> [Texto do exercício]:

☆ ☆ ☆

A agricultura, no sentido amplo do entendimento adotado pela FAO, envolve além das chamadas lavouras temporárias (soja e trigo, por exemplo), também as florestas plantadas, os pomares de fruteiras, as criações de animais, confinados ou soltos nos campos, até aquicultura e pesca. Ou seja, atividades econômicas intensivas que contribuem, por serem fontes de emissão de gases causadores de efeito estufa, para a mudança do clima global, e, ao mesmo tempo, sofrem, como poucos segmentos da atividade humana, as consequências dessa mudança.
Um olhar científico sobre a construção de uma agricultura inteligente em termos climáticos, com destaque para as percepções e os desafios que se apresentam, não pode desconsiderar que, nesse caso, as tais práticas de mitigação de emissões devem ser desenvolvidas em paralelo com estratégias de adaptação que aumentem a resiliência dos sistemas agrícolas à mudança do clima global. E, para que isso aconteça, são necessários, ainda, muitos investimentos em ciência, tecnologia e inovação, tanto nas áreas básicas quanto aplicadas. Especialmente, quando se considera que logo, em 2050, precisaremos, em um mundo de instabilidades, garantir alimentação para nove bilhões de pessoas.

☆ ☆ ☆

> [Dados fornecidos]:
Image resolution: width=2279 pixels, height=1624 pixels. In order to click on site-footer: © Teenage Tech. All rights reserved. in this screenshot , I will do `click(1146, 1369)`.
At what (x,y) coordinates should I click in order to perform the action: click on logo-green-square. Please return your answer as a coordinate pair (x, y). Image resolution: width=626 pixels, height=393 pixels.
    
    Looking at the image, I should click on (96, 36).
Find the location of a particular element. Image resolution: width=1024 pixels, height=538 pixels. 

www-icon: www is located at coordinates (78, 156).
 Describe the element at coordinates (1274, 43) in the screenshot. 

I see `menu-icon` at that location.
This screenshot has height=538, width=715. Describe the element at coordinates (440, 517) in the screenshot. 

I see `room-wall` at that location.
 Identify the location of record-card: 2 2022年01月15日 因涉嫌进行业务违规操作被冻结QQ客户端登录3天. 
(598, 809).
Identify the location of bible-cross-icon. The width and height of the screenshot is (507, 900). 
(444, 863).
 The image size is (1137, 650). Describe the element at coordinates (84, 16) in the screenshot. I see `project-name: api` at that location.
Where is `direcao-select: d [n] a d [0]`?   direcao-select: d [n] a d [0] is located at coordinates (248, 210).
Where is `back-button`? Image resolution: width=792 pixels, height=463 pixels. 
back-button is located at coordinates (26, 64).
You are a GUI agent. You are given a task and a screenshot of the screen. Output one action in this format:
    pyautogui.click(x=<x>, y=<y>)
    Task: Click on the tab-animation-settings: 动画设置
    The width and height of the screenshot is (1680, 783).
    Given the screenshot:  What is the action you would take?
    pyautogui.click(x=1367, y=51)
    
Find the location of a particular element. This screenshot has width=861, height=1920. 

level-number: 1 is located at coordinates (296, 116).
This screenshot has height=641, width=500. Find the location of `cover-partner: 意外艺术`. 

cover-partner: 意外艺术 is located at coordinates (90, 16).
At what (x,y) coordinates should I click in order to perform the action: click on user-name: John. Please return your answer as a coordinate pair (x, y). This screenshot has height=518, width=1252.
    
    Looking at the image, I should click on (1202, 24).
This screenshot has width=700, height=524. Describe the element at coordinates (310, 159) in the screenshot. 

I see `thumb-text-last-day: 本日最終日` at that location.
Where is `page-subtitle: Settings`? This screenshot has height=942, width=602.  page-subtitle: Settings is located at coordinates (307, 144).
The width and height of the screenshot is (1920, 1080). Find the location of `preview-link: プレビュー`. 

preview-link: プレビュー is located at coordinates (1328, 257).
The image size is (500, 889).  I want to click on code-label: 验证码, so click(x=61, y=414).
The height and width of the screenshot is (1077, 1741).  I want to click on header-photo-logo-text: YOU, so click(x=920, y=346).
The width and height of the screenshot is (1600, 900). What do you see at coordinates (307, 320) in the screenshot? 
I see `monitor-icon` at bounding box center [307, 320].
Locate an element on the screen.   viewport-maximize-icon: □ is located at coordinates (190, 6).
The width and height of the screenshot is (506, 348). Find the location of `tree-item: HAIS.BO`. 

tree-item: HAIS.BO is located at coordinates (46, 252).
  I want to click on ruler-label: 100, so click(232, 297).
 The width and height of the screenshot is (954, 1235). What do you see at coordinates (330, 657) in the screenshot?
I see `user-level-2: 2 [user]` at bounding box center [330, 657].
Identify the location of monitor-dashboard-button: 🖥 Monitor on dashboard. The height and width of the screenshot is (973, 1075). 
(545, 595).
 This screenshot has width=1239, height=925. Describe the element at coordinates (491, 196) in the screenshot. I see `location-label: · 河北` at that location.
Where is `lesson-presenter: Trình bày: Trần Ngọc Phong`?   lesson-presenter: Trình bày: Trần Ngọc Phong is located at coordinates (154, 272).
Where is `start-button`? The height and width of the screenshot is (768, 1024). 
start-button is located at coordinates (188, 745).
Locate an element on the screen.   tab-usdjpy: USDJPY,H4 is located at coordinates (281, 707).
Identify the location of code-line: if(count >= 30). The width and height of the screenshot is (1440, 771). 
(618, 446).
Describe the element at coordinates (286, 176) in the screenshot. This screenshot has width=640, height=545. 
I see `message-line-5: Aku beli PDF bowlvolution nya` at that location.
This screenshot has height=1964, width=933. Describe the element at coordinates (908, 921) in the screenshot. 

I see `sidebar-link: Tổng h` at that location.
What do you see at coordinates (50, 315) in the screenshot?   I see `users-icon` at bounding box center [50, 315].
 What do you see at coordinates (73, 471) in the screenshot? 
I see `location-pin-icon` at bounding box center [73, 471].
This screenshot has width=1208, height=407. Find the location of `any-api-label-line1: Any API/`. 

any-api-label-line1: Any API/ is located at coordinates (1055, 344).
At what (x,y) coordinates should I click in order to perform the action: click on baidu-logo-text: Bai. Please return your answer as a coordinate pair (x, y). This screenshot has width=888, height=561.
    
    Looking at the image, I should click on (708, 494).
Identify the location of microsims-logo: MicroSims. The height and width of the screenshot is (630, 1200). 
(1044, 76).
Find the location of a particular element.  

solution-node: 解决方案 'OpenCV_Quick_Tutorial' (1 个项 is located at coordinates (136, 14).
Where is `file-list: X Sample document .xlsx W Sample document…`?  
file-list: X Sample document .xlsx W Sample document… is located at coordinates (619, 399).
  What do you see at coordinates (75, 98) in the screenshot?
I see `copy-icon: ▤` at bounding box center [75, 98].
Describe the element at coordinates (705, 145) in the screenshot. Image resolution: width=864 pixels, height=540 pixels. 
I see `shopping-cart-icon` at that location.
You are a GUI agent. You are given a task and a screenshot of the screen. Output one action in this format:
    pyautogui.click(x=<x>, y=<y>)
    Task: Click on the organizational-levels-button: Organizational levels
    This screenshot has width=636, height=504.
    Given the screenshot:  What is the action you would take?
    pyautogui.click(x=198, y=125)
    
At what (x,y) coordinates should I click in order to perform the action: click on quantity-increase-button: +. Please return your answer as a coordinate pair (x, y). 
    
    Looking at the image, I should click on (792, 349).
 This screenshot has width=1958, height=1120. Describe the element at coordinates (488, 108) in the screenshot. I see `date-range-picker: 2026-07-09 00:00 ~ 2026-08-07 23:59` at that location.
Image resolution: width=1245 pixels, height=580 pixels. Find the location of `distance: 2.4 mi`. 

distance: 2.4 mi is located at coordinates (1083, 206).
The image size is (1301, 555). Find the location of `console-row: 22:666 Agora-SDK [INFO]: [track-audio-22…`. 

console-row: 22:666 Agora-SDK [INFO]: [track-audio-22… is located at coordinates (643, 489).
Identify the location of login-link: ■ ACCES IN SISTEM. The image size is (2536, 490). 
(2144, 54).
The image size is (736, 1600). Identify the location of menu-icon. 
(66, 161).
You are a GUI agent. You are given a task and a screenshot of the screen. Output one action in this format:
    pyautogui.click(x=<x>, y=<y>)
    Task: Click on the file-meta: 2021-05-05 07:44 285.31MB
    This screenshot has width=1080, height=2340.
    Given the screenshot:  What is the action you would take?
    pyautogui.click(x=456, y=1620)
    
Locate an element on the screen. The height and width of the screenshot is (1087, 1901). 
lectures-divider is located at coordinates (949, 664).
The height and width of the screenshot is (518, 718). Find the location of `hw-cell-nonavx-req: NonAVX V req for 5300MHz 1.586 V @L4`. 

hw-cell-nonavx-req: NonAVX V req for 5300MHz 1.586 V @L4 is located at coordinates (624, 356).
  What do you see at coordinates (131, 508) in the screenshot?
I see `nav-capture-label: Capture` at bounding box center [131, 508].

☆ ☆ ☆

> [O que fazer A]:
Responda com base no texto sobre agricultura e clima:
(i) Que exemplos de lavouras temporárias o texto cita?
(ii) Para quantas pessoas será preciso garantir alimentação em 2050?
(iii) As práticas de mitigação de emissões devem ser desenvolvidas em paralelo com o quê?
> [O que fazer B]: Nos registros, reescreva o trecho que vai da linha com "Find the location of a particular element. Image" até a linha com "The image size is (1137, 650).", incluindo as duas. Troque "Identify the location of" por "Find the position of", deixe todo o resto igual e devolva apenas essas linhas.

> [Resposta do exercício A]:
(i) Soja e trigo.
(ii) Nove bilhões de pessoas.
(iii) Com estratégias de adaptação que aumentem a resiliência dos sistemas agrícolas à mudança do clima global.

> [Resposta do exercício B]:
Find the location of a particular element. Image resolution: width=1024 pixels, height=538 pixels. 

www-icon: www is located at coordinates (78, 156).
 Describe the element at coordinates (1274, 43) in the screenshot. 

I see `menu-icon` at that location.
This screenshot has height=538, width=715. Describe the element at coordinates (440, 517) in the screenshot. 

I see `room-wall` at that location.
 Find the position of record-card: 2 2022年01月15日 因涉嫌进行业务违规操作被冻结QQ客户端登录3天. 
(598, 809).
Find the position of bible-cross-icon. The width and height of the screenshot is (507, 900). 
(444, 863).
 The image size is (1137, 650). Describe the element at coordinates (84, 16) in the screenshot. I see `project-name: api` at that location.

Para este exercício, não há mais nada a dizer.